As posted to SPAM-L… reposting in my journal mostly for my records…
———- Forwarded message ———-
Date: Mon, 3 Jan 2005 13:06:28 -0800 (PST)
From: Greg Connor
Subject: MISC: early prototype “too many user unknown DNSBL”
This is a project that I’m working on, sort of for work but mostly in my own spare time. It doesn’t actually do anything useful yet, but I wanted to get some feedback on it from you fine folks…
The idea is that I want to keep track of the last 10 transactions from each IP, and if 9 of the last 10 transactions were user unknown, then that IP should go on a local DNSBL for something like 2 hours.
Currently there are two pieces of the puzzle somewhat working.
The “myscanner” script tails a logfile where my mailservers send their syslog output. It takes multiple lines with the same transaction ID and puts the pieces back together, so that the output contains one line per transaction, telling the IP and the result.

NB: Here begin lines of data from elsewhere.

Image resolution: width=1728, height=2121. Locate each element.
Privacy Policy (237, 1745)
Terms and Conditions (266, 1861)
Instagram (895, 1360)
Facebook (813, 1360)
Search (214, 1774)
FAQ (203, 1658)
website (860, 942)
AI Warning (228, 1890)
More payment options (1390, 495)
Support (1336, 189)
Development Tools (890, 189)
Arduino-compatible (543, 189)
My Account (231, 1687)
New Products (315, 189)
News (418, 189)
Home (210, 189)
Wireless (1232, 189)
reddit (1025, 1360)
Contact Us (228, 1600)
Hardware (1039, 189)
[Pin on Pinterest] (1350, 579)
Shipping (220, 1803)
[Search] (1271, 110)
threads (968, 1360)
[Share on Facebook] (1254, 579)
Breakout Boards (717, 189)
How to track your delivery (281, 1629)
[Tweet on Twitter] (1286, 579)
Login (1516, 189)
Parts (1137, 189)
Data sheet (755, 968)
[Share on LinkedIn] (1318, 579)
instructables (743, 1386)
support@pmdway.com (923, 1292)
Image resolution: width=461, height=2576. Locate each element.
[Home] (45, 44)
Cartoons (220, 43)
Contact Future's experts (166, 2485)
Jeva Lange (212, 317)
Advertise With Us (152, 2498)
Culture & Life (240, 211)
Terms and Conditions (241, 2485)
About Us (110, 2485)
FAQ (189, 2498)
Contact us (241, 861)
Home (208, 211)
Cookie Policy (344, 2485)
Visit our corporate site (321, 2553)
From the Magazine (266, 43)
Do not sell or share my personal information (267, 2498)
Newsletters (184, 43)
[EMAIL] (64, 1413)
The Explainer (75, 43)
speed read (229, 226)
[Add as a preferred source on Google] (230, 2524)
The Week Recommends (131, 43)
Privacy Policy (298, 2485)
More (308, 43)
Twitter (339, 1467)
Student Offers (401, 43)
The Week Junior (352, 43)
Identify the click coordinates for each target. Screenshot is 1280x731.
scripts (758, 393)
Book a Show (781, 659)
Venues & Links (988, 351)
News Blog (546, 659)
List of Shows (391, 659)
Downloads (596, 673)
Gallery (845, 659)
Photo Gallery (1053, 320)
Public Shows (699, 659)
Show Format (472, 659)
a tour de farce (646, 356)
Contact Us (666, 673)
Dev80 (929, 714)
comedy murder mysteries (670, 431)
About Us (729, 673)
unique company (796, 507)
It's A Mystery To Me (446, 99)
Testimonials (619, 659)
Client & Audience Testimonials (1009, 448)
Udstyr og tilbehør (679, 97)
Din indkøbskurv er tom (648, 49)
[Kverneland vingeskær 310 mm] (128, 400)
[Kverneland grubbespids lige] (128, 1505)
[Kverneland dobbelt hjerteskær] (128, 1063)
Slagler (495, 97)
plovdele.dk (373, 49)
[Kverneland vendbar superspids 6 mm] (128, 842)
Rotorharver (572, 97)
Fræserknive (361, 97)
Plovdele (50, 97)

Currently “myscanner” only understands Barracuda output, but a similar framework could be used to make sendmail logs into transactional output. It is currently highly dependent on our specific output though.
Transaction ids are kept in a hash, which is pruned of old entries to keep it to a certain memory size. Statistics output at the end (or more frequently if you like) show how many log lines were from an “unknown” transaction and therefore could not be tracked to a specific IP.
myscanner has a lot of different keywords for different types of transactions to show or hide, different levels of detail, and whether to tail the end of
the log (x bytes in and forward) or to start at the beginning and run through to the end. It could probably be modified to create a named pipe so that
syslog could write directly to it independent of a disk file, but this was not needed for our purposes.
The default mode is “tally” which produces output suitable for “mycollect” (see below). Sample output looks like this:
var> ~gconnor/bin/myscanner ip=188.8.131.52, result=Sender address rejected: Domain not found ip=184.108.40.206, result=Recipient address rejected: Blocked ip=220.127.116.11, result=No such user: email@example.com ip=18.104.22.168, result=Recipient address rejected: Blocked ip=22.214.171.124, result=Blocked: spam ip=126.96.36.199, result=Recipient address rejected: Blocked ip=188.8.131.52, result=Delivered ip=184.108.40.206, result=Blocked: spam ip=220.127.116.11, result=No such user: firstname.lastname@example.org ip=18.104.22.168, result=No such user: email@example.com ^C From: Jan 3 12:27:22 To: Jan 3 12:27:27 lines=1206 orphaned=281(23%) unmatched=0 transcount=242 cache=49 completed=193 incomplete=0(0%)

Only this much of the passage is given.